Gegen den rekursgerichtlichen Sachbeschluss hat die Erstantragsgegnerin Revisionsrekurs mit dem Antrag erhoben, ihn so abzuändern, dass das Begehren des Antragstellers abgewiesen wird.

Der Antragsteller hat sich zu diesem Rechtsmittel nicht geäußert.

Die Rechtsmittelwerberin hält die Bestellung eines vorläufigen Verwalters für die Eigentümergemeinschaft vor allem deshalb für verfehlt, weil eine solche Maßnahme nicht damit gerechtfertigt werden könne, ein bereits verfristetes Besitzstörungsbegehren zu retten. Da die Zustellvollmacht des im Grundbuch erstgenannten Wohnungseigentümers nur im Zusammenhang mit einem Verfahren nach § 23 WEG 2002 bestehe, sei die Besitzstörungsklage der beklagten Eigentümergemeinschaft nie wirksam zugestellt worden. Ein Zustellmangel könne aber durch die Bestellung eines vorläufigen Verwalters nicht geheilt werden. Dem Antragsteller sei demnach ein berechtigtes Interesse an der beantragten Maßnahme abzusprechen.

Rechtliche Beurteilung

Dazu wurde erwogen:

Dass die Eigentümergemeinschaft als Partei eines gerichtlichen Verfahrens nur durch einen organschaftlichen Vertreter handlungsfähig ist (siehe dazu 5 Ob 282/03m = immolex 2004/119), stellt offenbar auch die Rechtsmittelwerberin nicht in Frage. Wer Rechtsschutzansprüche gegen eine Eigentümergemeinschaft gerichtlich durchsetzen will, hat also in aller Regel ein berechtigtes Interesse an der Bestellung eines vorläufigen Verwalters, wenn die Eigentümergemeinschaft (sein Gegner) keinen bestellten Verwalter hat und – wie im gegenständlichen Fall – auch für keine funktionierende Eigenverwaltung der Wohnungseigentümer (der nach Miteigentumsanteilen zu berechnenden Mehrheit) gesorgt ist. Grundsätzlich kann daher dem Antragsteller ein berechtigtes Interesse an der Bestellung eines vorläufigen Verwalters für die von ihm geklagte Eigentümergemeinschaft nicht abgesprochen werden.

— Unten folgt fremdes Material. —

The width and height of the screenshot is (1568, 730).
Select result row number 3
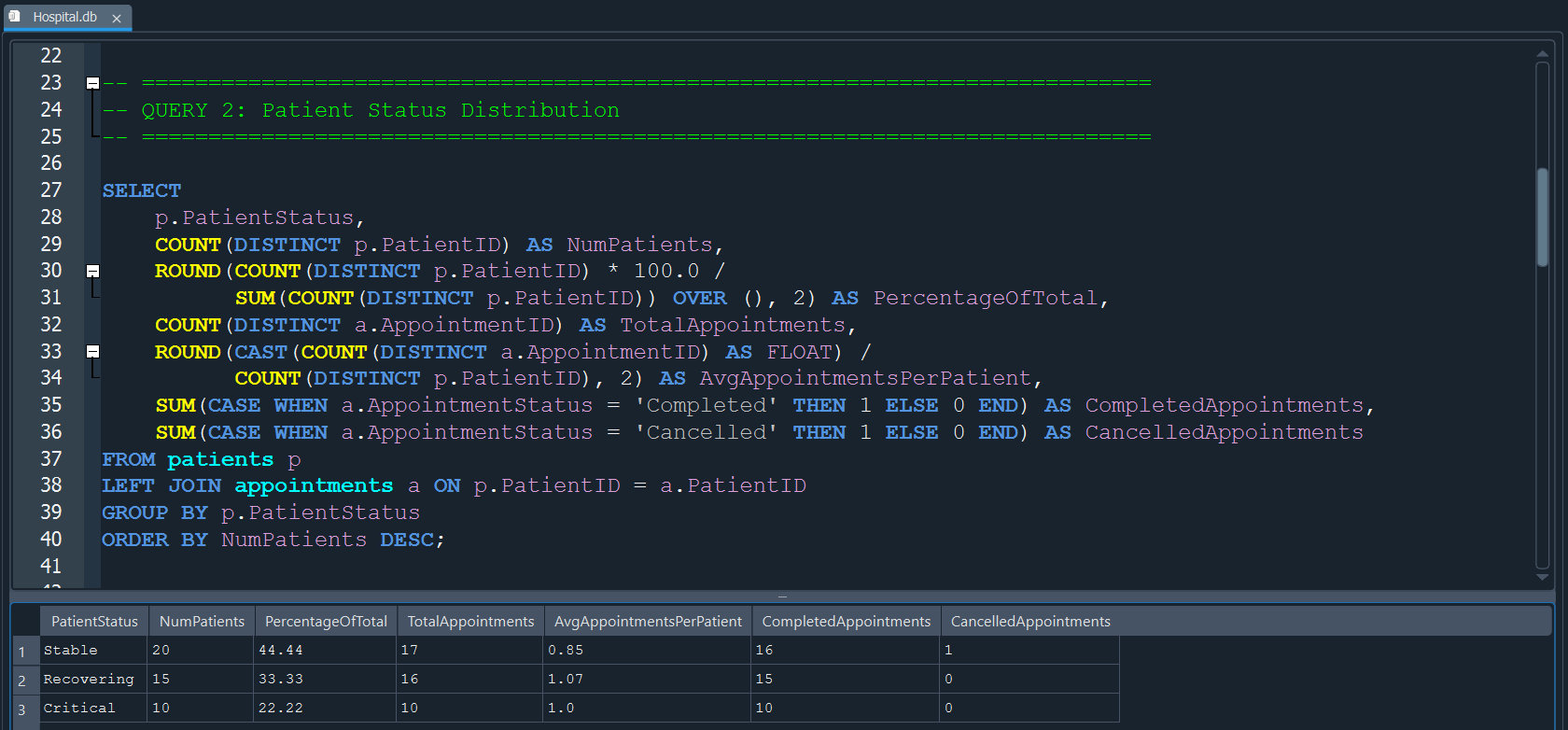pyautogui.click(x=22, y=709)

Als Argument gegen die Bestellung eines vorläufigen Verwalters führt die Rechtsmittelwerberin folgerichtig auch nur ins Treffen, dass die gegen die Eigentümergemeinschaft erhobene Klage ohnehin aussichtslos sei. Eine Vorwegbeurteilung der Erfolgsaussichten einer gegen eine Eigentümergemeinschaft angestrengten Klage ist jedoch in einem Außerstreitverfahren nach §§ 23, 52 Abs 1 Z 8 WEG 2002 nicht vorgesehen. Der antragstellende Dritte hat nur sein berechtigtes Interesse an einer wirksamen Vertretung der Eigentümergemeinschaft (hier in einem gerichtlichen Verfahren) darzutun; eine darüber hinausgehende Prüfung der materiellen Berechtigung seines gegen die Eigentümergemeinschaft geltend gemachten Rechtsschutzanspruchs käme in Konflikt mit der Pflicht zur gerichtlichen Streiteinlassung.

Es war daher wie im Spruch zu entscheiden.

Der geltend gemachte Kostenersatzanspruch stünde der Erstantragsgegnerin (worauf sie schon vom Rekursgericht aufmerksam gemacht wurde) gemäß § 52 Abs 2 WEG 2002 iVm § 37 Abs 3 Z 19 erster Halbsatz MRG nicht einmal bei einem erfolgreichen Revisionsrekurs zu.